HandX: Scaling Bimanual Motion and Interaction Generation¶

Conference: CVPR 2026 arXiv: 2603.28766 Code: https://handx-project.github.io Area: Human Understanding / Motion Generation Keywords: Bimanual Motion Generation, Dexterous Hand Interaction, Motion Capture Dataset, Text-to-Motion, Scaling Law

TL;DR¶

This work introduces HandX—a unified bimanual motion generation infrastructure comprising 54.2 hours of motion data and 485K fine-grained text annotations. It proposes a decoupled automatic annotation strategy (kinematic feature extraction + LLM-based description generation) and benchmarks two generation paradigms—diffusion and autoregressive—demonstrating clear data and model scaling trends.

Background & Motivation¶

Background: Whole-body human motion generation has achieved significant progress (e.g., MDM, MotionDiffuse), yet nearly all methods treat the hands as rigid end-effectors, lacking fine-grained finger joint representations. Hand-specific datasets and evaluation metrics are equally scarce—existing data either omit hand details (HumanML3D, InterAct) or are confined to object manipulation scenarios (ARCTIC, H2O), with coarse annotation granularity.

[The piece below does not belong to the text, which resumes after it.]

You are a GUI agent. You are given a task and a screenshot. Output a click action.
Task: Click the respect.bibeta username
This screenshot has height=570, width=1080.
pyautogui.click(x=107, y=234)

Limitations of Prior Work: (1) Absence of high-fidelity motion data capturing fine finger dynamics and bimanual coordination; (2) heterogeneous skeleton definitions, frame rates, and annotation protocols across data sources that preclude straightforward merging; (3) prohibitive cost of large-scale manual annotation; (4) lack of evaluation metrics that measure hand motion fidelity and bimanual coordination quality.

Key Challenge: Generating realistic bimanual motion demands large volumes of high-quality data with fine-grained annotations, yet high-quality data capture is expensive, manual annotation does not scale, and no unified evaluation framework exists.

Goal: Establish a unified infrastructure spanning data, annotation, and evaluation to support high-quality bimanual motion generation research.

Key Insight: A three-pronged strategy of integration, self-capture, and automatic annotation to address the data problem, complemented by benchmarking two generation paradigms to study scaling behavior.

Core Idea: Build a large-scale bimanual motion infrastructure by (1) consolidating existing datasets, (2) collecting new motion capture data, and (3) applying a decoupled LLM-based automatic annotation strategy—while empirically validating clear scaling trends.

Method¶

Overall Architecture¶

HandX contributes on three levels: (1) Data—integrating five existing datasets (GigaHands, HOT3D, ARCTIC, H2O, HoloAssist) with newly captured motion capture data, unified under a shared skeleton representation, yielding 54.2 hours of motion data after quality filtering; (2) Annotation—a two-stage automatic annotation pipeline that first extracts structured kinematic features (contact events, finger curl, etc.) and then employs an LLM to generate multi-granularity text descriptions (485K annotations); (3) Generation—benchmarking diffusion-based and autoregressive generation paradigms under multiple conditioning modes.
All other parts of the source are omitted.